Ante la magnitud del horror en Gaza, los principales actores de la comunidad internacional no pueden seguir mirando hacia otro lado.
Durante los últimos meses ha sido constante el flujo de testimonios, imágenes e informaciones que, más allá de cualquier sesgo o propaganda interesada, describen una realidad innegable: se está perpetrando una agresión indiscriminada contra la población civil palestina.
No cabe duda de que Hamás instrumentaliza el sufrimiento de los palestinos, ni de que muchos datos pueden llegarnos sesgados o manipulados.
Pero la privación o retención de la ayuda humanitaria a la población de la Franja de Gaza ha supuesto nuevas cotas de crueldad. Y no digamos ya el abrir fuego militar contra los civiles congregados en los puntos de distribución de víveres, como sucedió en junio en Rafah.
La interceptación del barco Handala este sábado, que intentaba entregar la ayuda humanitaria a una población famélica, es sólo el último ejemplo de una política de sitio despiadada. En palabras de José Manuel Albares, estamos ante una "hambruna inducida".
Los más damnificados por esta hambruna son los niños gazatíes, miles de los cuales, según organismos como UNICEF padecen malnutrición severa. Y varias decenas de ellos habrían muerto de inanición en los últimos días.

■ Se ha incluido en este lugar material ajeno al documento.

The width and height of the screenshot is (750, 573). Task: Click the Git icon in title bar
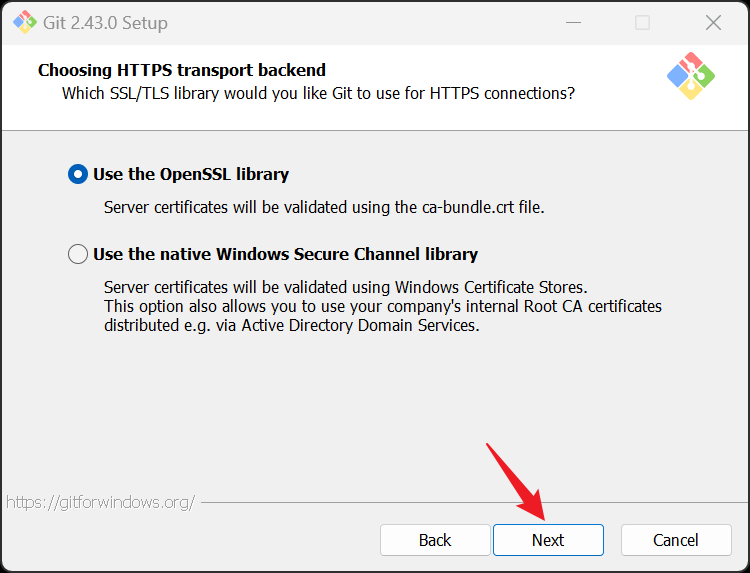[24, 22]
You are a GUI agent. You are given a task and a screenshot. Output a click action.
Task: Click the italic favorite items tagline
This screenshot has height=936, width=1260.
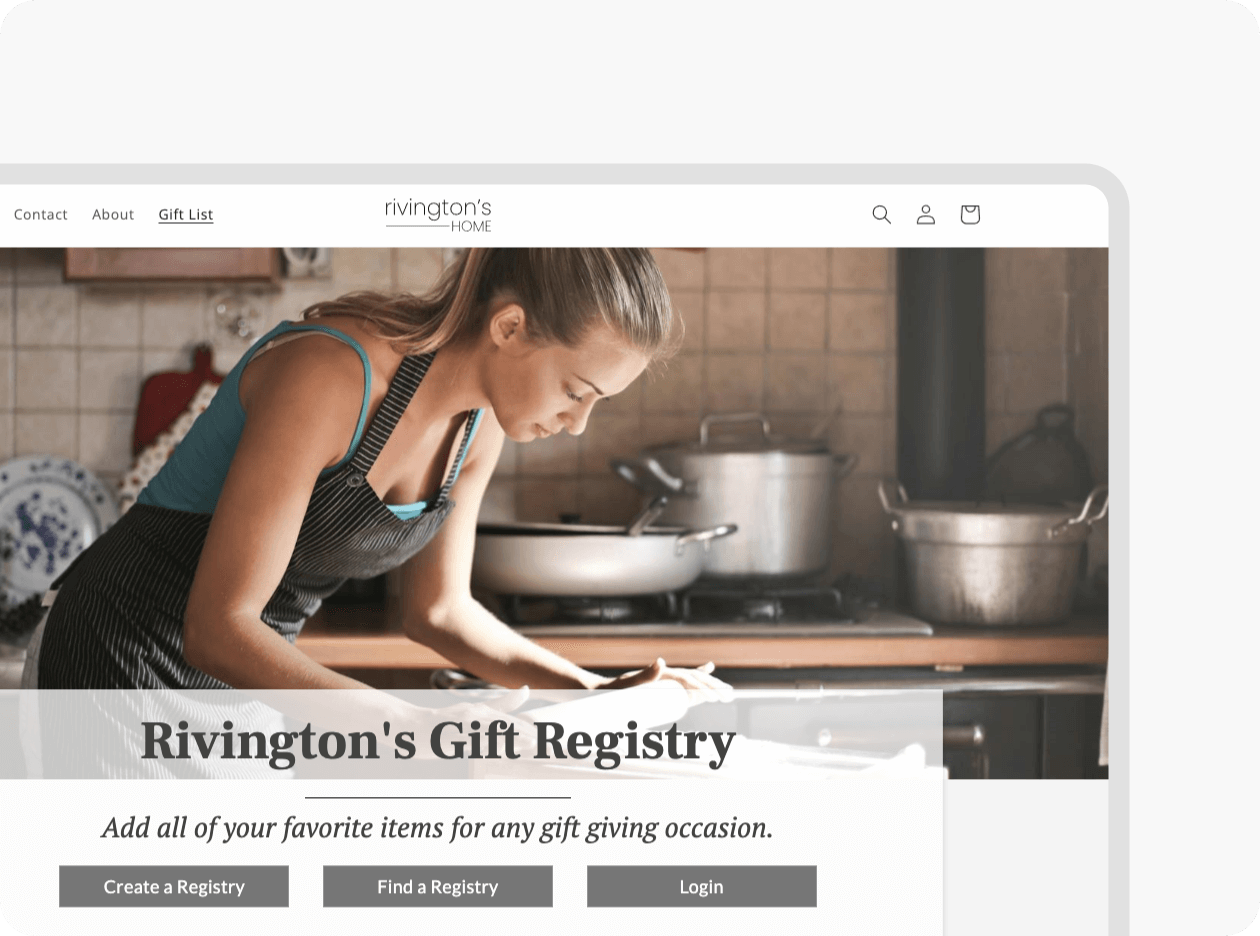click(x=438, y=828)
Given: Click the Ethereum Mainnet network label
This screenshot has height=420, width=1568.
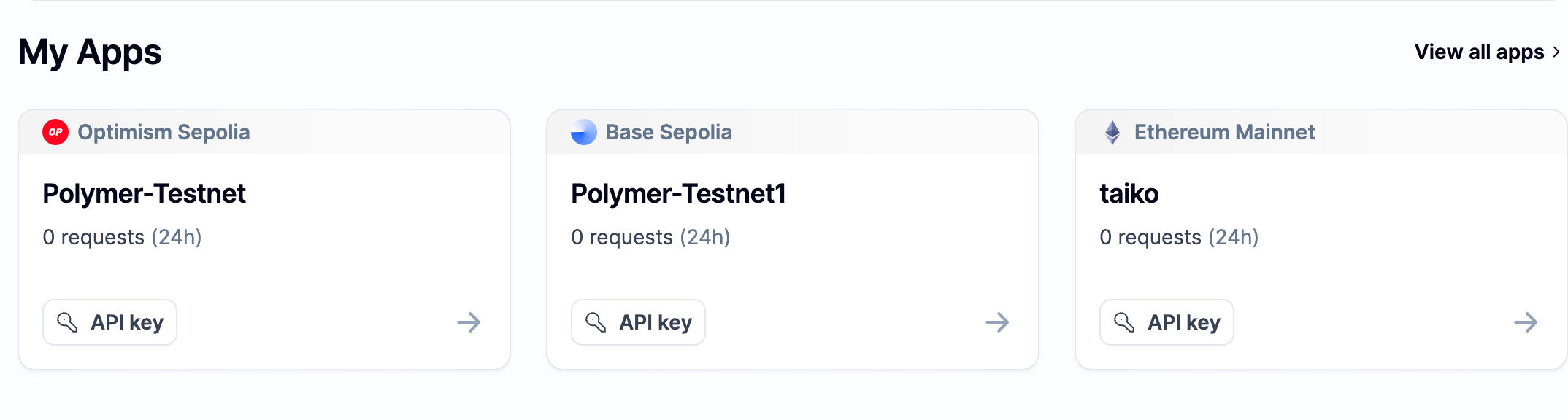Looking at the screenshot, I should click(x=1224, y=132).
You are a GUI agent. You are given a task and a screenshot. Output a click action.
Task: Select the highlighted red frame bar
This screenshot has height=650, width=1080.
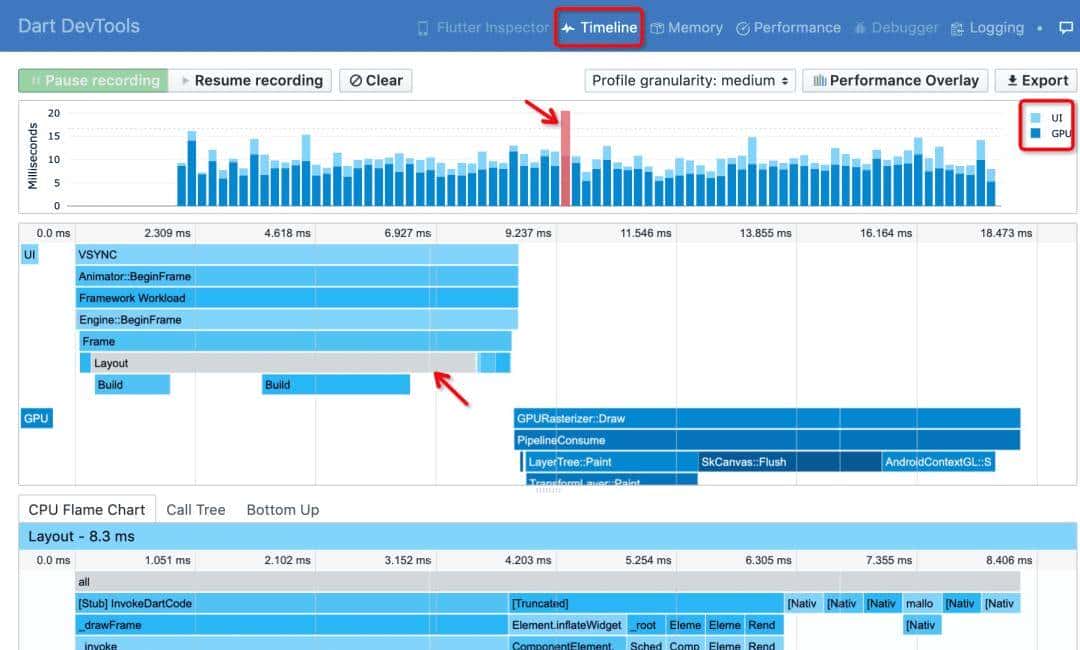click(x=565, y=158)
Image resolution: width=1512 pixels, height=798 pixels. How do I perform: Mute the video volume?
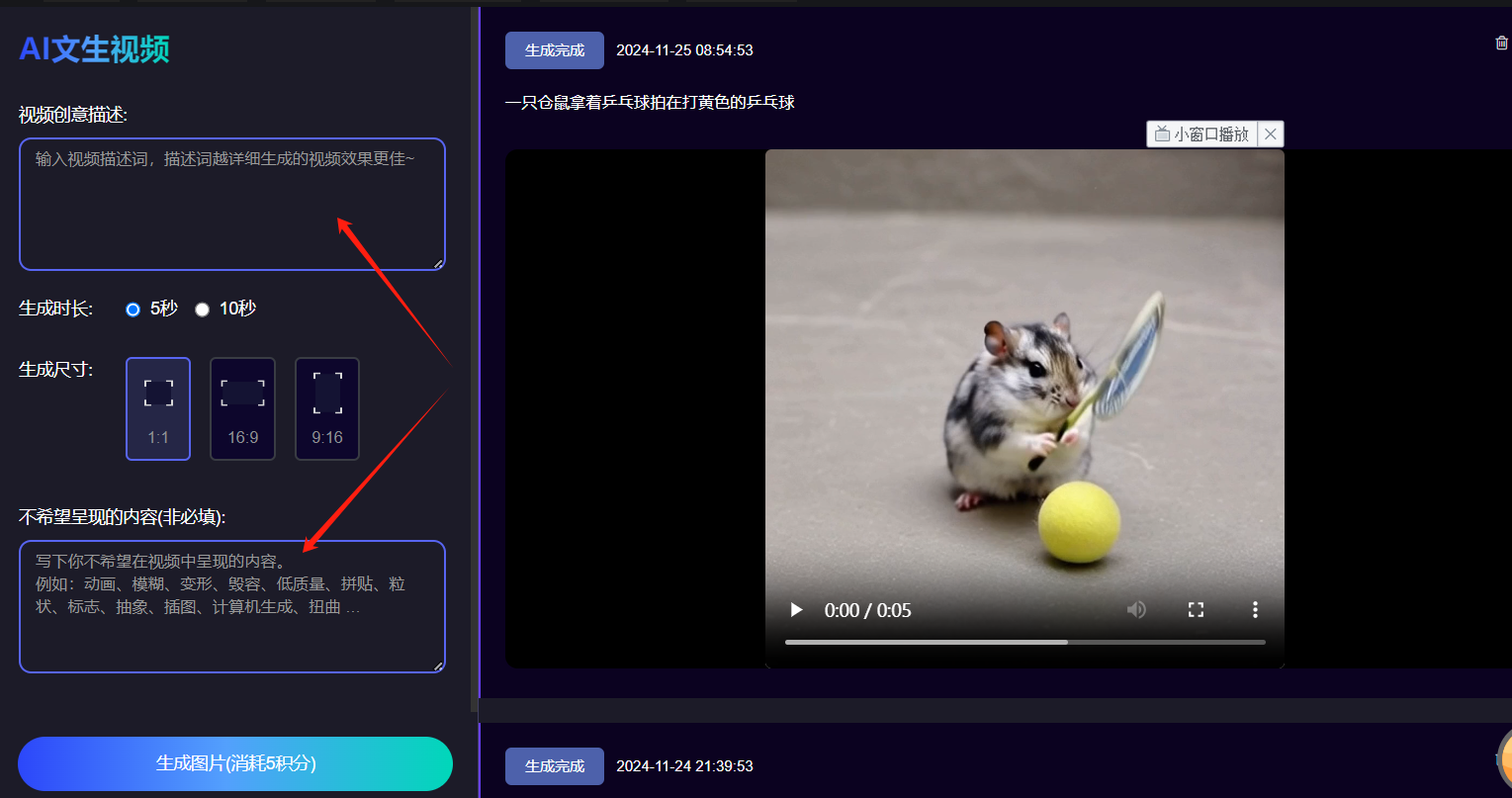1136,610
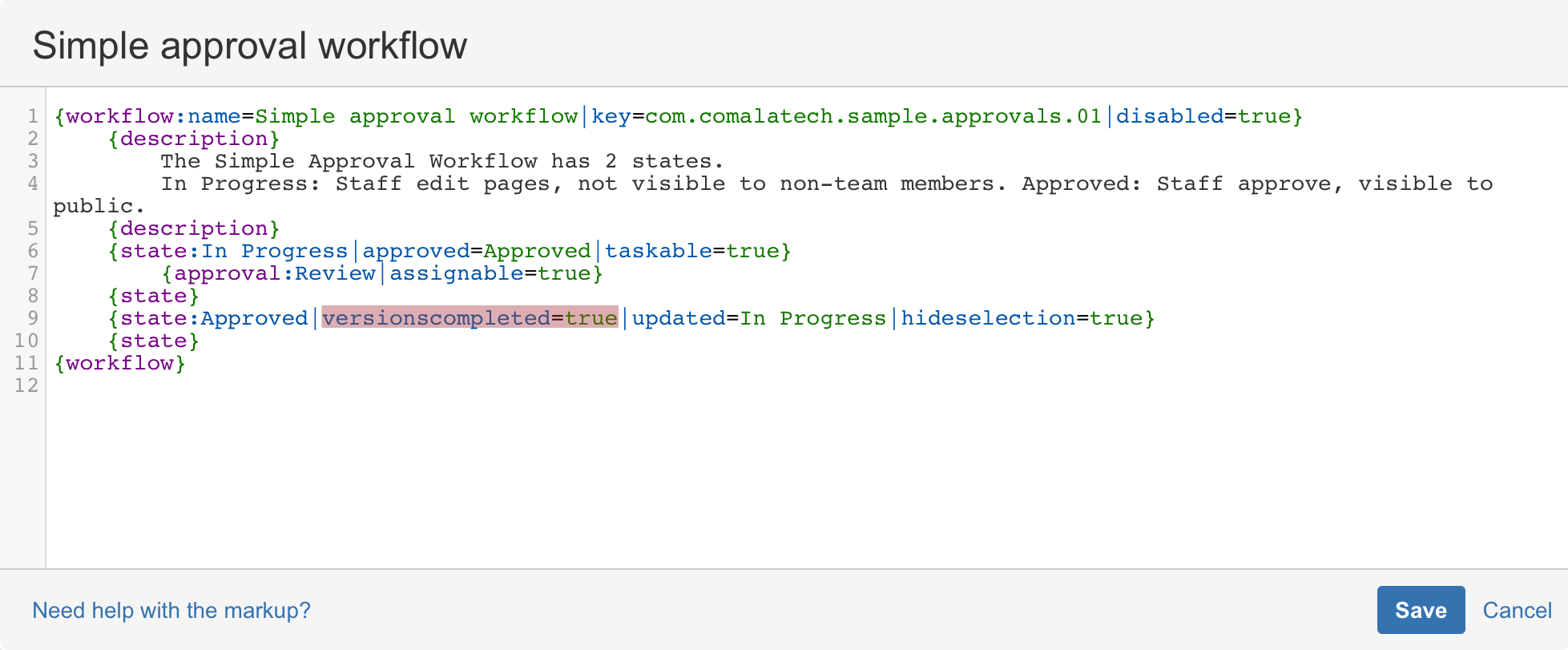Cancel the workflow markup dialog

[x=1517, y=610]
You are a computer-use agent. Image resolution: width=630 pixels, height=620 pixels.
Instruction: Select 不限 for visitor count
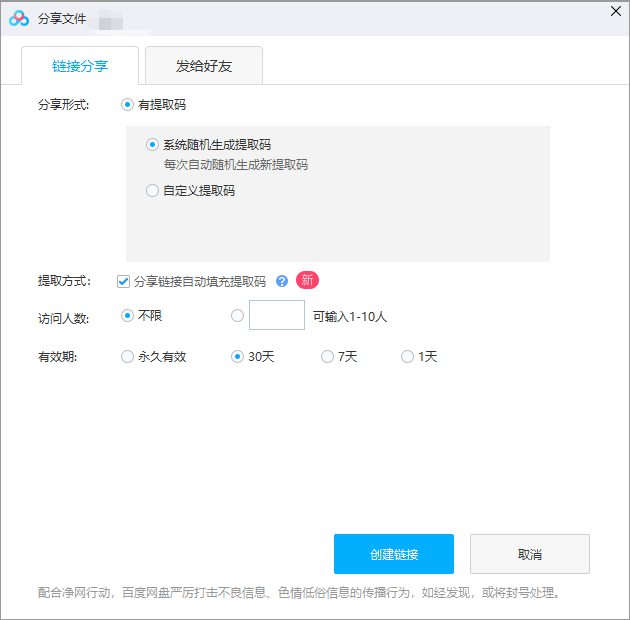click(x=127, y=316)
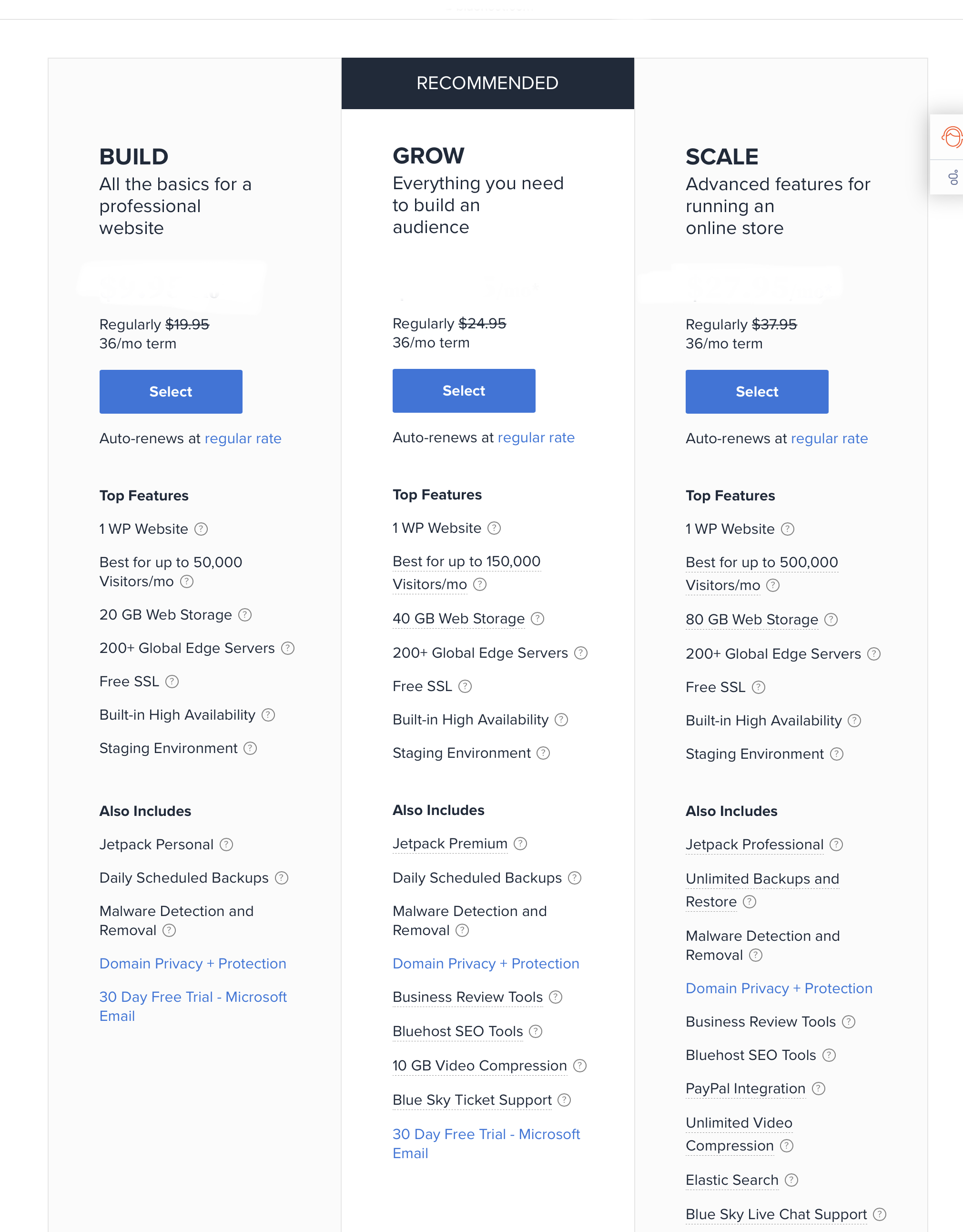Open 30 Day Free Trial Microsoft Email in BUILD
This screenshot has height=1232, width=963.
[x=193, y=1007]
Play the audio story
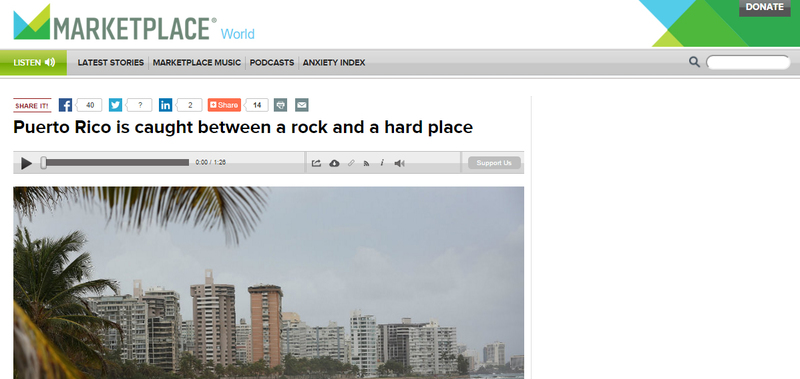800x379 pixels. click(27, 163)
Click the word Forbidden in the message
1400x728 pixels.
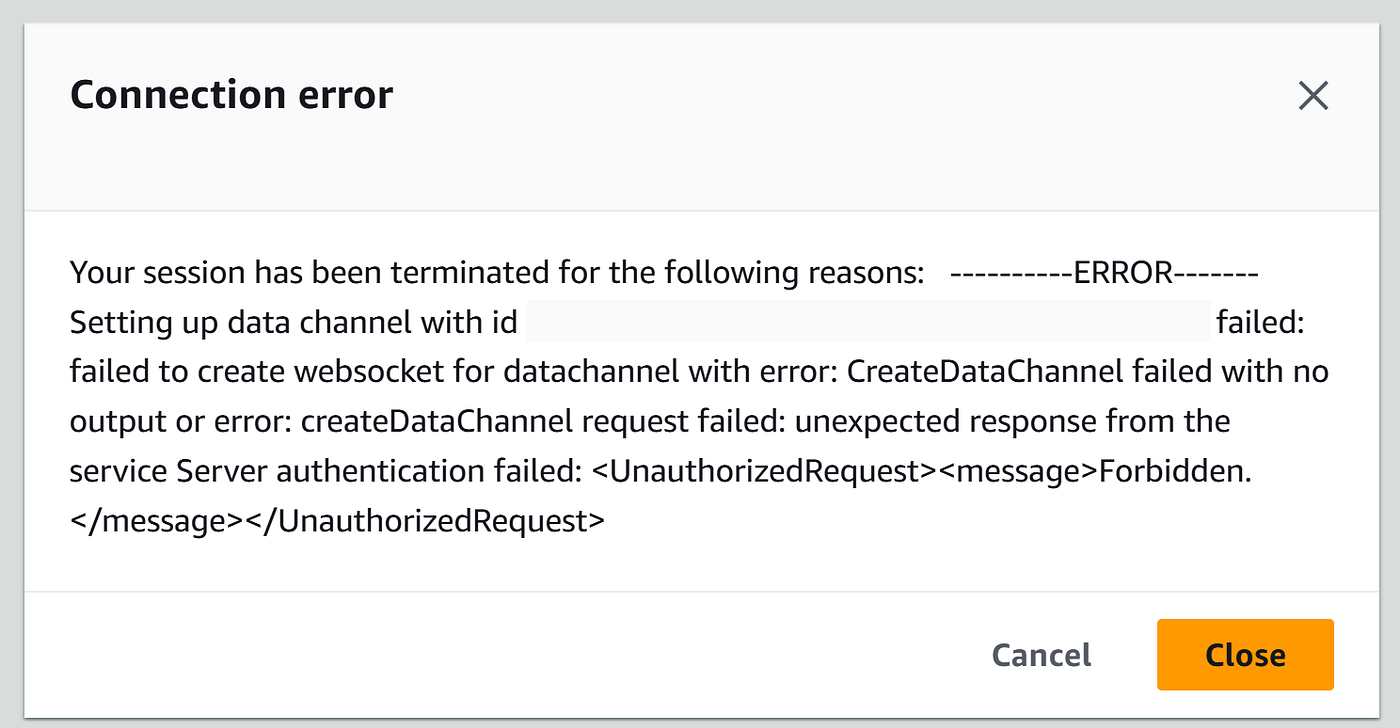(x=1175, y=471)
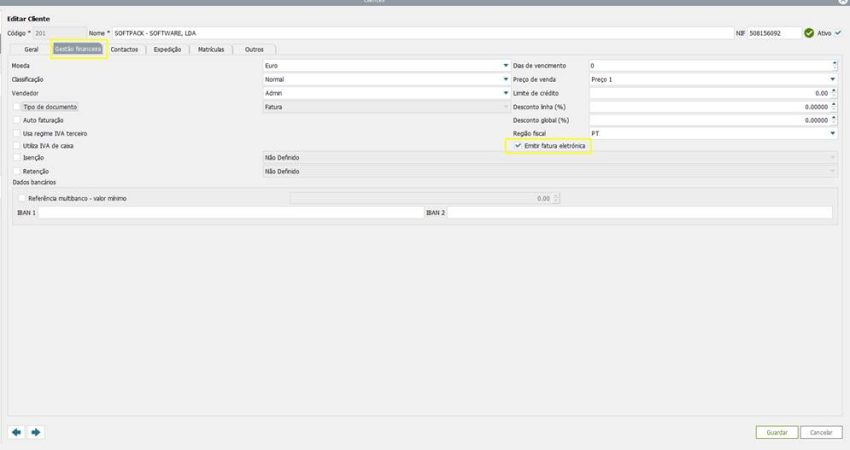Go to previous client with left arrow
This screenshot has width=850, height=450.
click(x=16, y=432)
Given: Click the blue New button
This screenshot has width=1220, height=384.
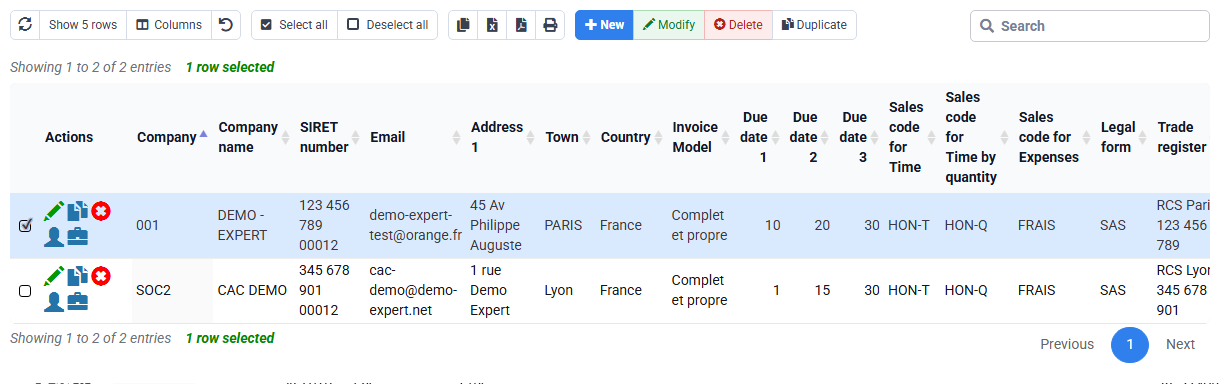Looking at the screenshot, I should 604,25.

Ante tales devastadoras estampas, los anuncios como el de este domingo de pausas tácticas diarias para permitir la entrada de convoyes llegan tarde y resultan a todas luces insuficientes tras meses de bloqueo.
No ha habido nada comparable en la historia reciente: una masacre que se desarrolla a plena luz del día, frente a las cámaras y ante los ojos del mundo entero. Que está asistiendo, en tiempo real, a una operación militar que ha desbordado cualquier justificación defensiva y que ha devenido en castigo colectivo.
Ante esta deriva, la posición europea empezó a mostrar signos de cambio. La decisión de la Unión Europea de revisar el Acuerdo de Asociación con Israel si no se garantiza la entrada de ayuda humanitaria en Gaza es un paso relevante, aunque todavía insuficiente.
Denunciar la brutalidad del ejército israelí no equivale a minusvalorar la atrocidad del 7 de octubre, desencadenante del último estallido del conflicto. Pero no se trata de elegir entre una barbarie u otra.
Porque hay líneas de elemental humanidad que no pueden cruzarse. Ni siquiera el fin de librarse de los terroristas más salvajes justifica los medios empleados por el gobierno de Benjamin Netanyahu.
Y estos son medios atroces. La intensidad de la venganza de Netanyahu ha escalado a niveles aberrantes, dejando cada vez más imágenes que resultan insoportables para la condición humana. Y que deben avergonzar a cualquiera que sienta simpatías por el Estado de Israel.
Simpatías que el propio gobierno israelí se está encargando de diezmar, alienando a cada vez más países, incluso aliados históricos, de su causa.
La vergüenza es doble por el hecho de que esta crisis humanitaria no está siendo perpetrada por una autocracia paria del orden mundial, sino por un régimen democrático.
Lo cual viene a evidenciar que no hay mecanismos de gobernanza global capaces de frenar el desacato de un Estado al derecho internacional. Y que la ONU es un tigre de papel sin autoridad real para detener esta clase de desafueros.
Pero si la ONU es impotente, la UE y Estados Unidos no lo son. Tienen influencia diplomática, recursos económicos y alianzas estratégicas que pueden y deben movilizar de inmediato. Además de capacidad de presión política y económica, con instrumentos como la mentada revisión del Acuerdo de Asociación.
Ante situaciones de injusticia, la inacción es una forma de complicidad. Y la historia juzgará severamente a los países europeos y al principal socio de Israel si no resuelven actuar de emergencia para detener la matanza en Gaza.